Filter the entries below and copy out every line that contains the word "Open", matching case exactly.

---- PROVIDED RECORDS

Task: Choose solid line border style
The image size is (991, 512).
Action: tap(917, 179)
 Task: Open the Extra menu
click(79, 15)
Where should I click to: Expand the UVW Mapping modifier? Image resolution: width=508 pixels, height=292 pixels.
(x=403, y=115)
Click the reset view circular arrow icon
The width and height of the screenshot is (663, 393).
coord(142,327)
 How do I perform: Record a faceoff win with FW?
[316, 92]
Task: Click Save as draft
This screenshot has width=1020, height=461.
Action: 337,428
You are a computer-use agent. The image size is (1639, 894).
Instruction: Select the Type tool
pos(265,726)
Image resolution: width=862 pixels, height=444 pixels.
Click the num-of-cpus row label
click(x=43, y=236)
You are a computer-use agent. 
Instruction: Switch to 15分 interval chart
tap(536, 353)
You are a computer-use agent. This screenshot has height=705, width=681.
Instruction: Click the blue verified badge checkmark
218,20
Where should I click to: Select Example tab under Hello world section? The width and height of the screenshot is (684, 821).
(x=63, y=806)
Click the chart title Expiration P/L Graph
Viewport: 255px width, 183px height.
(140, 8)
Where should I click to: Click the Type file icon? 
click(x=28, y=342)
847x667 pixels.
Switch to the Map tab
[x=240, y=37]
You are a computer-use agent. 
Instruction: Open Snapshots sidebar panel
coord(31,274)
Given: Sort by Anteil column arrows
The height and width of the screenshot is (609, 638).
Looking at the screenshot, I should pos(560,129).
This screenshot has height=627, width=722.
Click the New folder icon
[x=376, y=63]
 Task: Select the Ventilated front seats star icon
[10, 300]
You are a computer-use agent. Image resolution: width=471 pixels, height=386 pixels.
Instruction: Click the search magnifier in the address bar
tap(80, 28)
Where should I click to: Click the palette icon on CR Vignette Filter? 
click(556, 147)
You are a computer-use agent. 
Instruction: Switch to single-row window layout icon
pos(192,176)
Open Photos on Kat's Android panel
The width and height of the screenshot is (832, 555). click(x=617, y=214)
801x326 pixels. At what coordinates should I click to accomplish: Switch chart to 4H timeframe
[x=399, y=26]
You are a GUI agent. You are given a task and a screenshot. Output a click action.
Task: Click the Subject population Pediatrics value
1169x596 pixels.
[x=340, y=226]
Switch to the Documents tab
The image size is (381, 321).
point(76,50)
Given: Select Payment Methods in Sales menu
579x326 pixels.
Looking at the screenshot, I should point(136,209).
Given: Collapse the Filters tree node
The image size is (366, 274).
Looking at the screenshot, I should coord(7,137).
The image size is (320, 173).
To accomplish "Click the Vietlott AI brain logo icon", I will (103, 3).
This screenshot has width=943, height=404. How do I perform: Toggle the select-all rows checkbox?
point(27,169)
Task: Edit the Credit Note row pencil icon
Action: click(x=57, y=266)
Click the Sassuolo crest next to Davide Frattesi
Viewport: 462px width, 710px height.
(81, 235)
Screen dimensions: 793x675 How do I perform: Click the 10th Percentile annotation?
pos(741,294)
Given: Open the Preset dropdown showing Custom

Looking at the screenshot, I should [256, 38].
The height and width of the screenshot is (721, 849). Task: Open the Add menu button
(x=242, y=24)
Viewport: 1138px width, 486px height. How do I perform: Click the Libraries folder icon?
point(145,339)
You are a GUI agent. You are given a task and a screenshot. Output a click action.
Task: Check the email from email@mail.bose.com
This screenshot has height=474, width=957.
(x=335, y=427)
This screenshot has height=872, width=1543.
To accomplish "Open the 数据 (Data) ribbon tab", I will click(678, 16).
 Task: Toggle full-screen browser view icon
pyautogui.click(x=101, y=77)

--------

> **WRITTEN REPLY**
 Task: Open the Extra menu
Instruction: Open Snapshots sidebar panel
Open Photos on Kat's Android panel
Given: Open the Preset dropdown showing Custom
The height and width of the screenshot is (721, 849). Task: Open the Add menu button
To accomplish "Open the 数据 (Data) ribbon tab", I will click(678, 16).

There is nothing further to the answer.